Program on Forests
- Abbreviation: PROFOR
- Formation: 1997
- Affiliations: World Bank
- Website: http://www.profor.info

= PROFOR =

The Program on Forests (PROFOR) was a multi-donor trust fund for forests and poverty reduction administered by the World Bank. It began at the United Nations Development Programme in 1997 and moved to the World Bank in 2002. It closed in June 2020, replaced by a new trust fund with a landscape focus, PROGREEN.

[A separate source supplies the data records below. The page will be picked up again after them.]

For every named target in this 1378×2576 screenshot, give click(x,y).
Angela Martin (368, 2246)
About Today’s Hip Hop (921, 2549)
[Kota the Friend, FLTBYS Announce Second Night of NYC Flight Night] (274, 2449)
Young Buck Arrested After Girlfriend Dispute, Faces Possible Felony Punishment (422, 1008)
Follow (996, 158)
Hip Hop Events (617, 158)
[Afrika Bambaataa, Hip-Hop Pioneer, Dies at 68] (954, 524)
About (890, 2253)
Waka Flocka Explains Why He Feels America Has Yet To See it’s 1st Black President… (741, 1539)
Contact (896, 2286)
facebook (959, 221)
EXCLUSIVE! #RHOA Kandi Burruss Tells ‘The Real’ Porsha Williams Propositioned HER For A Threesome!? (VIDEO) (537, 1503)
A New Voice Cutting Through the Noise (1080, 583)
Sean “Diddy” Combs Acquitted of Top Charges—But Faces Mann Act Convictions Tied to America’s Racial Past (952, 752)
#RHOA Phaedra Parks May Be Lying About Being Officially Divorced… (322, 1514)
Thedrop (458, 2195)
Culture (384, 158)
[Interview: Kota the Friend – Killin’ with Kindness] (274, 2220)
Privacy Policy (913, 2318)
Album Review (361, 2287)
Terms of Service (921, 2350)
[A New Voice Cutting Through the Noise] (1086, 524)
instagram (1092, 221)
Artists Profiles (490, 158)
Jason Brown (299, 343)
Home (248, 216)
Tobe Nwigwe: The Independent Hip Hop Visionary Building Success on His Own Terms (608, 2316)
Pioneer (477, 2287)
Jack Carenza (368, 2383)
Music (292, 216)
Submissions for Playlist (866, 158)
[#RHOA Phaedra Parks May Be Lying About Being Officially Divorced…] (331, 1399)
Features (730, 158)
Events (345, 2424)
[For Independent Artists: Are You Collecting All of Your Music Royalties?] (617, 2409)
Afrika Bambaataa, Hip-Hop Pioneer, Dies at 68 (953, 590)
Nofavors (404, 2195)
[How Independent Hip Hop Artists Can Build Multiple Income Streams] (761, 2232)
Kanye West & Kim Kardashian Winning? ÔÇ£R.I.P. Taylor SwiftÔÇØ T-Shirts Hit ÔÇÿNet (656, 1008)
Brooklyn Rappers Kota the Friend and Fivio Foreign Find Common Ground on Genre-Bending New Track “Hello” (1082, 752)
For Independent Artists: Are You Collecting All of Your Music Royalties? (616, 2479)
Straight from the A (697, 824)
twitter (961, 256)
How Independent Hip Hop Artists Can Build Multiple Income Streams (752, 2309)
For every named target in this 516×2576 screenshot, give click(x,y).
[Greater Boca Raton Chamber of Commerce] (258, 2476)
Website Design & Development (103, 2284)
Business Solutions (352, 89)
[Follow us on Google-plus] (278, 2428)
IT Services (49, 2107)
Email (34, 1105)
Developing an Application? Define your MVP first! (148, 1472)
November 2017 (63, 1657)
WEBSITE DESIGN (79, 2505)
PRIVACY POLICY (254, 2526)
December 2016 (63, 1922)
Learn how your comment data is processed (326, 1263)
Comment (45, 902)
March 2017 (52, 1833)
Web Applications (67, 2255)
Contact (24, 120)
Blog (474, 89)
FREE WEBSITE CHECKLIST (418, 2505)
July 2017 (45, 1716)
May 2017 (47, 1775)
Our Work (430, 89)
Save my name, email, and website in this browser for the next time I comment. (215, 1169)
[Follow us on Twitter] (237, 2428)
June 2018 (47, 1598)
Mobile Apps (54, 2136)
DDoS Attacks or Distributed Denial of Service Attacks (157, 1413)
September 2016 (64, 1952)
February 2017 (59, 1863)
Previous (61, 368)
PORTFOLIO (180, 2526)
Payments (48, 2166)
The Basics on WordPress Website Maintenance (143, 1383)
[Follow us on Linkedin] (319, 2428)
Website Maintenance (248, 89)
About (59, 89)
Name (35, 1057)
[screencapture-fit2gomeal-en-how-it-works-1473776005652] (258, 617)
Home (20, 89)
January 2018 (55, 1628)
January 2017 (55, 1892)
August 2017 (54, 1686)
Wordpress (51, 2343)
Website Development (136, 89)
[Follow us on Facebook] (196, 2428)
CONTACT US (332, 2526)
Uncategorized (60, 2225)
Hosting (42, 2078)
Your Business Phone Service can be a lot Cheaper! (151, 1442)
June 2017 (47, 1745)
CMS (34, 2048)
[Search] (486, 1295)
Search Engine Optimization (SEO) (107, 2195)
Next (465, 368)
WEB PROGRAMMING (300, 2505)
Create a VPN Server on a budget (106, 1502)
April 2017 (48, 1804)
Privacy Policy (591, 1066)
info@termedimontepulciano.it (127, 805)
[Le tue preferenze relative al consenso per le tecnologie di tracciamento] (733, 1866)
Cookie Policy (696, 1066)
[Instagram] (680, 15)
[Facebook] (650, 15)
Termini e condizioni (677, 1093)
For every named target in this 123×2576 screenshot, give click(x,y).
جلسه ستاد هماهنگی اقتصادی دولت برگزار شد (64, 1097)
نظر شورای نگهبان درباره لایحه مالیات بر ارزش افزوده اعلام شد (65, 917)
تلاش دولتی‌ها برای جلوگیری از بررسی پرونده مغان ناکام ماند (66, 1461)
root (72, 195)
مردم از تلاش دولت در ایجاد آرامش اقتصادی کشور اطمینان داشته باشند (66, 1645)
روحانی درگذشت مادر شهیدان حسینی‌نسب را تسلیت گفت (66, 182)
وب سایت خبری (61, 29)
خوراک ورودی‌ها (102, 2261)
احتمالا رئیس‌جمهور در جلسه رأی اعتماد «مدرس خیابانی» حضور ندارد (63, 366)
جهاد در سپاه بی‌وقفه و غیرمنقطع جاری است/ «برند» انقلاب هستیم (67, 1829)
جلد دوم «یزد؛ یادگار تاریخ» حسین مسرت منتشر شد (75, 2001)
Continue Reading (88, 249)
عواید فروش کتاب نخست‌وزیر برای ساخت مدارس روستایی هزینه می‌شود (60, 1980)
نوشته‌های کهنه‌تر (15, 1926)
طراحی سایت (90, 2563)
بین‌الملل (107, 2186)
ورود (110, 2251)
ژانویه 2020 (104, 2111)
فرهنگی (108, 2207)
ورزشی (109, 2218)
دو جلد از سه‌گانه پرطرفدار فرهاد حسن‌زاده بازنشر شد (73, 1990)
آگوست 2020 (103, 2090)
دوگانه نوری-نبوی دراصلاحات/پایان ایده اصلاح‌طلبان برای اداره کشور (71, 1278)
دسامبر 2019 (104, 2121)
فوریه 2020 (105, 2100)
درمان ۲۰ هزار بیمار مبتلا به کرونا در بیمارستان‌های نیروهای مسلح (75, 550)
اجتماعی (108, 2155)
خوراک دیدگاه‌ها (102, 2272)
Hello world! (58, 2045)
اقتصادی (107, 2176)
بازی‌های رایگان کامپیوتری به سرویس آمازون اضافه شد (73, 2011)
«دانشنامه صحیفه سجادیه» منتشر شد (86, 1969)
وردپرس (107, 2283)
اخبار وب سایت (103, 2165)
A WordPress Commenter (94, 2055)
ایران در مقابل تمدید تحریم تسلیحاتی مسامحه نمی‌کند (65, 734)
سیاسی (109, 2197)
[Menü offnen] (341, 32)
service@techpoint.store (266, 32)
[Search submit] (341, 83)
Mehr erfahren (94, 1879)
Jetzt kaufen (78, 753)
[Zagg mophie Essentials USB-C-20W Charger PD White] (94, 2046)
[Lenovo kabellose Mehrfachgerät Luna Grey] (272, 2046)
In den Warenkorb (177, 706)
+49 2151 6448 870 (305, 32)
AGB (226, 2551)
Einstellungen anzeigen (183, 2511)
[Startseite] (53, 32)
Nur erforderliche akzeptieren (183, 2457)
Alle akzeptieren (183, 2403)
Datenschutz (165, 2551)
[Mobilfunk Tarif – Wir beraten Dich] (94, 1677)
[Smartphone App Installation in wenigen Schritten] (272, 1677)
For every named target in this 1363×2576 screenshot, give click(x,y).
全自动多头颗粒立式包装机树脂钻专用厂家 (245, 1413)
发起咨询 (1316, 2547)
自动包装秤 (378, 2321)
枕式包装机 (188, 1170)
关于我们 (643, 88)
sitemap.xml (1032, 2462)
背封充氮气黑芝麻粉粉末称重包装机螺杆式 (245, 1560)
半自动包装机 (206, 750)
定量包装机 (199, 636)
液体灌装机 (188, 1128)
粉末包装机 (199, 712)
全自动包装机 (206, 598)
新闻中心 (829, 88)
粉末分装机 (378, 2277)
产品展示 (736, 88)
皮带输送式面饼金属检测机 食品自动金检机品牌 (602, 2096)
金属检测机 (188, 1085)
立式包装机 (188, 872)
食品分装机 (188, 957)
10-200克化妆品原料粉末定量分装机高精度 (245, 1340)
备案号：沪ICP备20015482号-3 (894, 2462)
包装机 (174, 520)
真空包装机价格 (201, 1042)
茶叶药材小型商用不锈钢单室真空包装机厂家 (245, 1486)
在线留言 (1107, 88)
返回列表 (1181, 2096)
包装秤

PROFOR supported the creation of knowledge about livelihoods (how forests helped people support themselves), finance (how money was made available and spent for activities in forests), governance (how law, administration, and culture affected forest use), and cross-sectoral interactions (how sectors like mining, agriculture, and transportation affected forests). During its time at the World Bank, PROFOR received funding from the governments of the United Kingdom through the Department for International Development, Switzerland through the Swiss Agency for Development and Cooperation, the European Union (EU), Germany through the Deutsche Gesellschaft für Internationale Zusammenarbeit, Finland through the Department for International Development Cooperation, Japan through the International Forestry Cooperation Office, Italy through the Ministry of Foreign Affairs, and the Netherlands through the Ministry of Agriculture, Nature and Food Quality. In total, PROFOR received approximately $52 million, with which it supported 273 distinct projects.

PROFOR released several studies on forests and livelihoods, including:
- Securing Forest Tenure Rights for Rural Development: Lessons from Six Countries in Latin America
- Harnessing the Potential of Private Sector Engagement in Productive Forests for Green Growth
The program also funded a project in Jamaica “assessing the economic valuation of coastal protection services provided by mangroves.”